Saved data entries
::::::::::

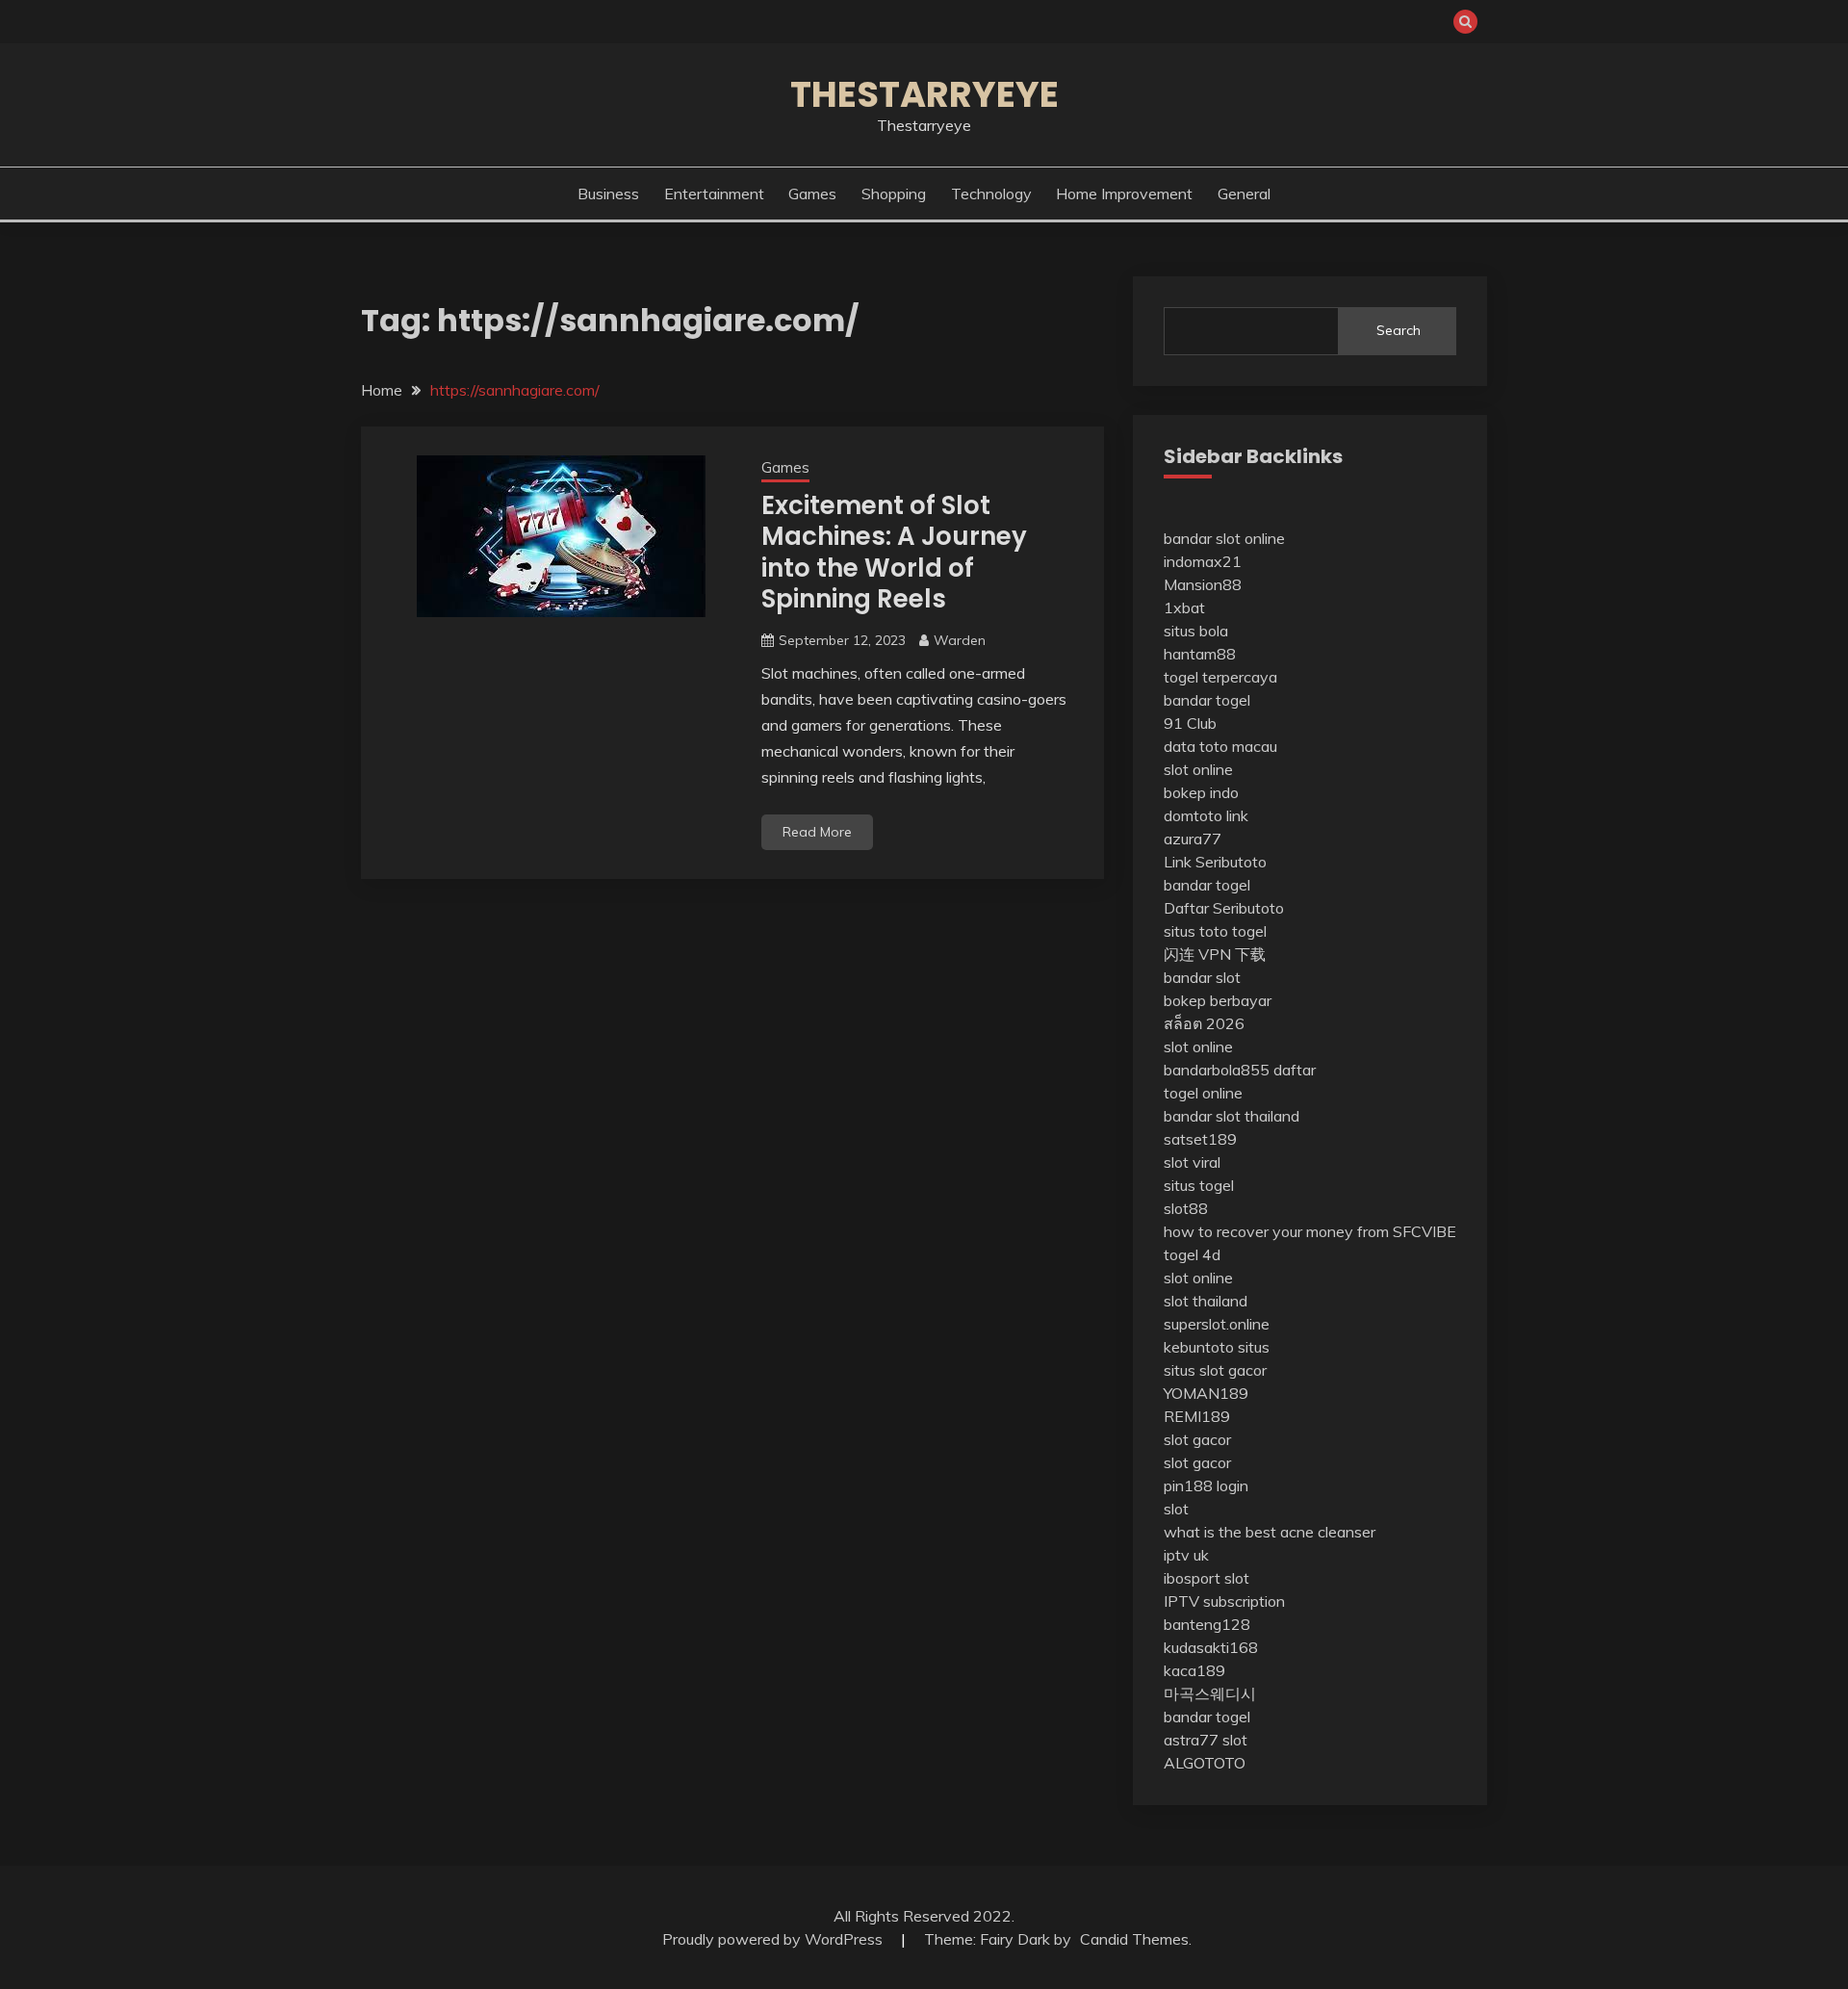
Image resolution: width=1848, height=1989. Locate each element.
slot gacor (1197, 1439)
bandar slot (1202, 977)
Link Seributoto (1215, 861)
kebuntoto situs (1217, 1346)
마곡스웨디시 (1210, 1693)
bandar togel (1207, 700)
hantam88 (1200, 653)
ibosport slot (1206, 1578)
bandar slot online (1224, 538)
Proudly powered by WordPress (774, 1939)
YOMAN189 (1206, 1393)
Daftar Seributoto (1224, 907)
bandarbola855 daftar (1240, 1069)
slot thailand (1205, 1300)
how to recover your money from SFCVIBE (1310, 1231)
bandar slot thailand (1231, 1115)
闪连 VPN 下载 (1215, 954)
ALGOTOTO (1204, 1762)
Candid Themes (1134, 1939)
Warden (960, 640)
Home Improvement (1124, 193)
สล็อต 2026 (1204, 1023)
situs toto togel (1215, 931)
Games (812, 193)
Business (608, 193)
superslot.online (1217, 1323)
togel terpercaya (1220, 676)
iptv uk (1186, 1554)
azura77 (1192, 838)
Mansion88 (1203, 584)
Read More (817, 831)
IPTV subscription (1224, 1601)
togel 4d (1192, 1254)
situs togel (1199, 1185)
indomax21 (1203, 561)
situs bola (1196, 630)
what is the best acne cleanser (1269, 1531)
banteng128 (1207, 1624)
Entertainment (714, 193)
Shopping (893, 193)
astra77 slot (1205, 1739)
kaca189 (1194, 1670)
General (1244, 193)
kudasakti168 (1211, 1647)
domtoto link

::::::::::

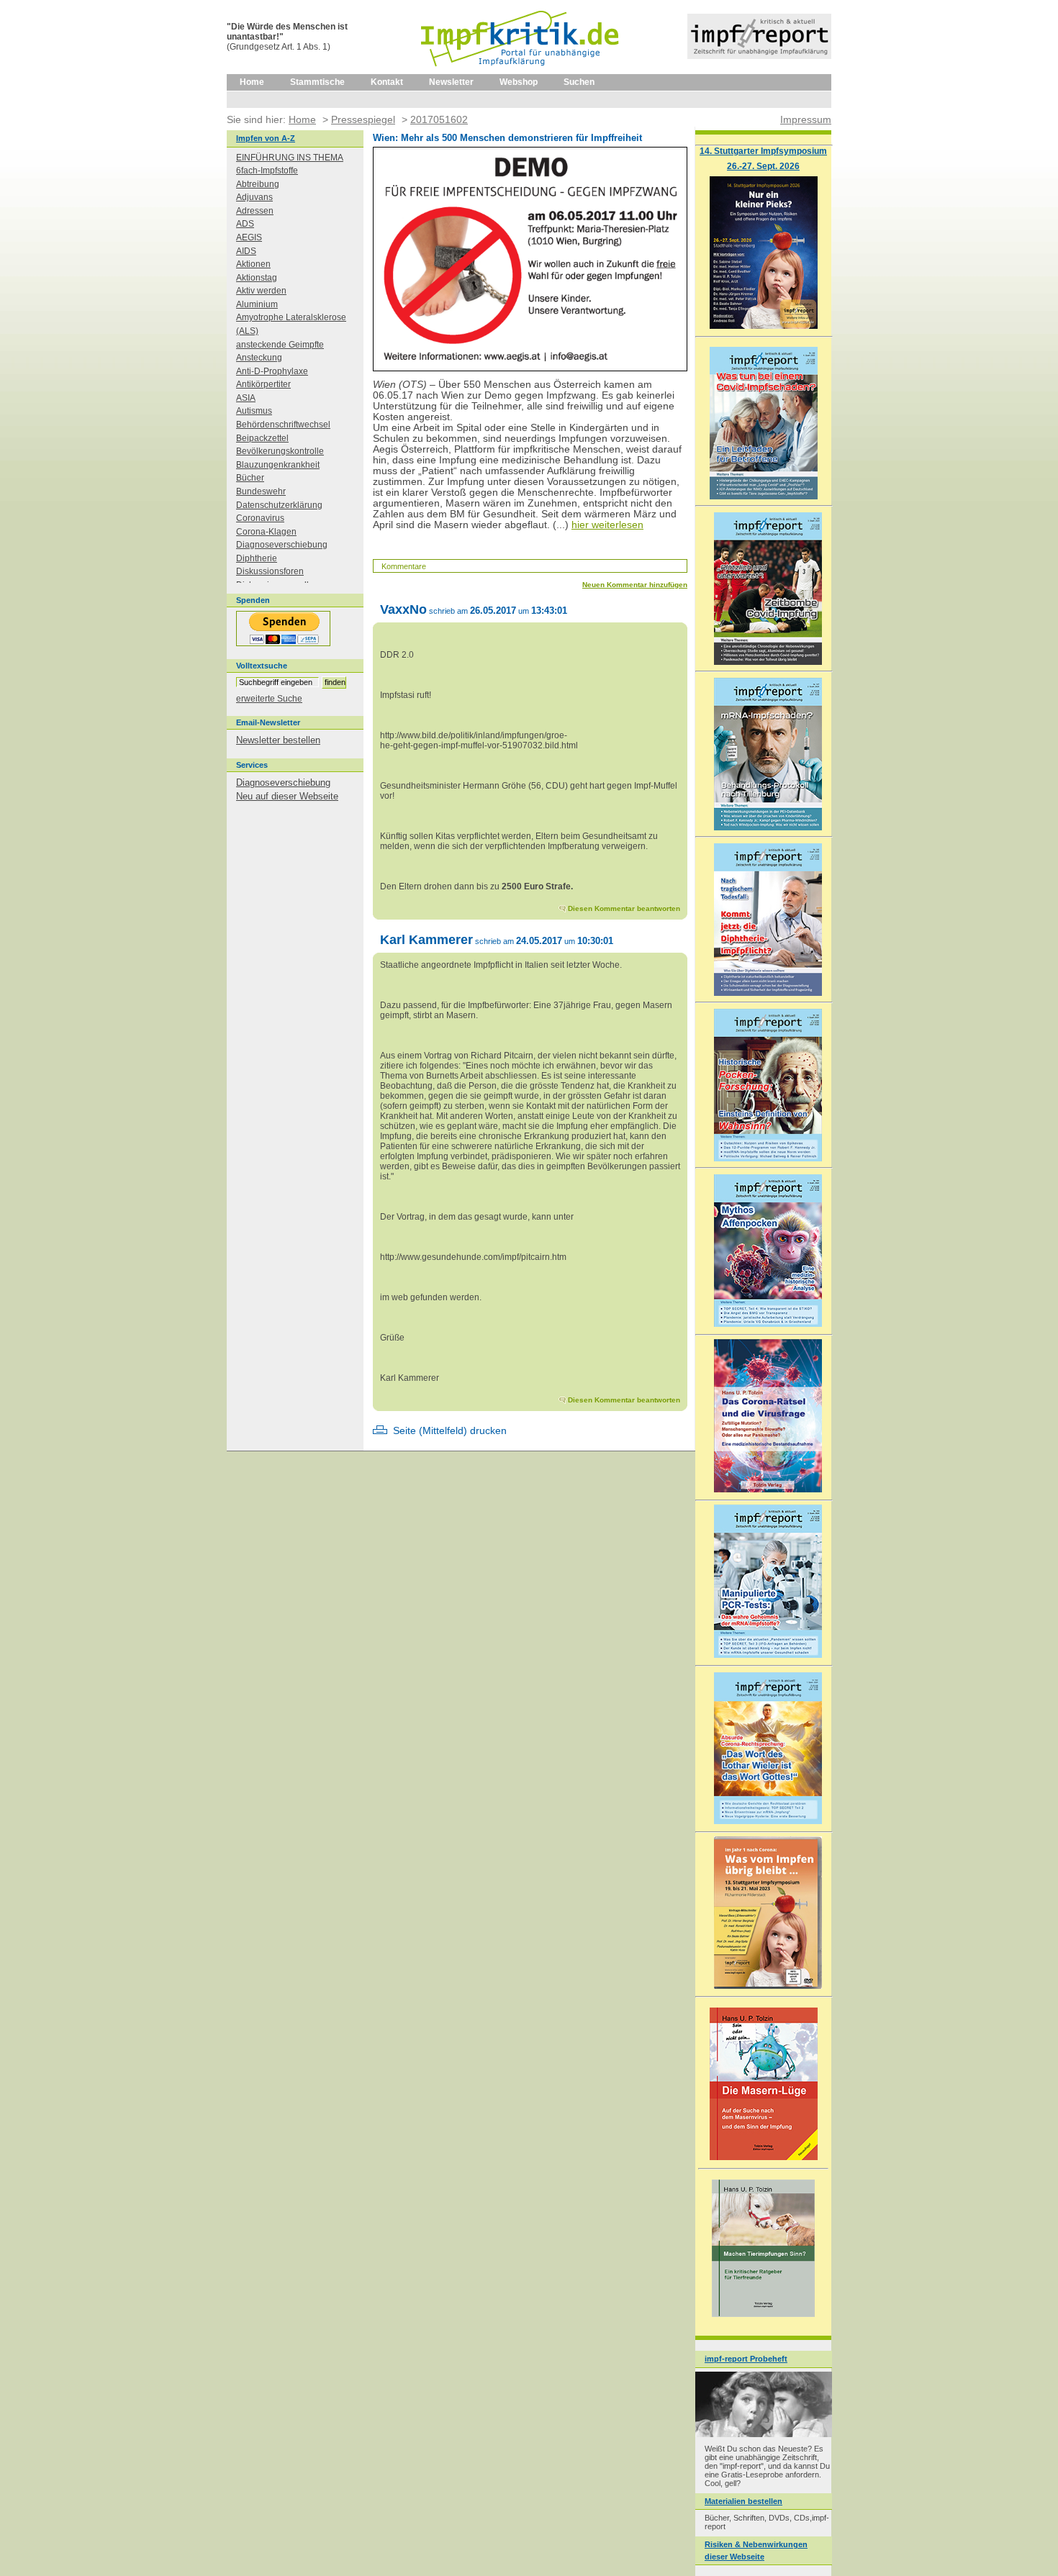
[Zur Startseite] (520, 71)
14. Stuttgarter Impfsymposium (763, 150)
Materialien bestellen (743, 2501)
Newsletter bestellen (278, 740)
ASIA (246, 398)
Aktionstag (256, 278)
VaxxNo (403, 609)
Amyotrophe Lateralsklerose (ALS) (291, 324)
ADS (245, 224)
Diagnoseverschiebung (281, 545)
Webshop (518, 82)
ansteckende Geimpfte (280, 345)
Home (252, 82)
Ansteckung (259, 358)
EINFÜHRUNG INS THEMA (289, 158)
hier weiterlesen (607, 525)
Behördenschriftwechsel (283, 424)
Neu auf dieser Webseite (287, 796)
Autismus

::::::::::

• [Task to complete] Reproduce the entries above exactly, but only the lines between the line holding "Image resolution: width=1848, height=1989." and the line holding "indomax21 (1203, 561)", inclusive.

• [The completed task]
Image resolution: width=1848, height=1989. Locate each element.
slot gacor (1197, 1439)
bandar slot (1202, 977)
Link Seributoto (1215, 861)
kebuntoto situs (1217, 1346)
마곡스웨디시 (1210, 1693)
bandar togel (1207, 700)
hantam88 (1200, 653)
ibosport slot (1206, 1578)
bandar slot online (1224, 538)
Proudly powered by WordPress (774, 1939)
YOMAN189 (1206, 1393)
Daftar Seributoto (1224, 907)
bandarbola855 daftar (1240, 1069)
slot thailand (1205, 1300)
how to recover your money from SFCVIBE (1310, 1231)
bandar slot thailand (1231, 1115)
闪连 VPN 下载 (1215, 954)
ALGOTOTO (1204, 1762)
Candid Themes (1134, 1939)
Warden (960, 640)
Home Improvement (1124, 193)
สล็อต 2026 (1204, 1023)
situs toto togel (1215, 931)
Games (812, 193)
Business (608, 193)
superslot.online (1217, 1323)
togel terpercaya (1220, 676)
iptv uk (1186, 1554)
azura77 (1192, 838)
Mansion88 (1203, 584)
Read More (817, 831)
IPTV subscription (1224, 1601)
togel 4d (1192, 1254)
situs togel (1199, 1185)
indomax21 (1203, 561)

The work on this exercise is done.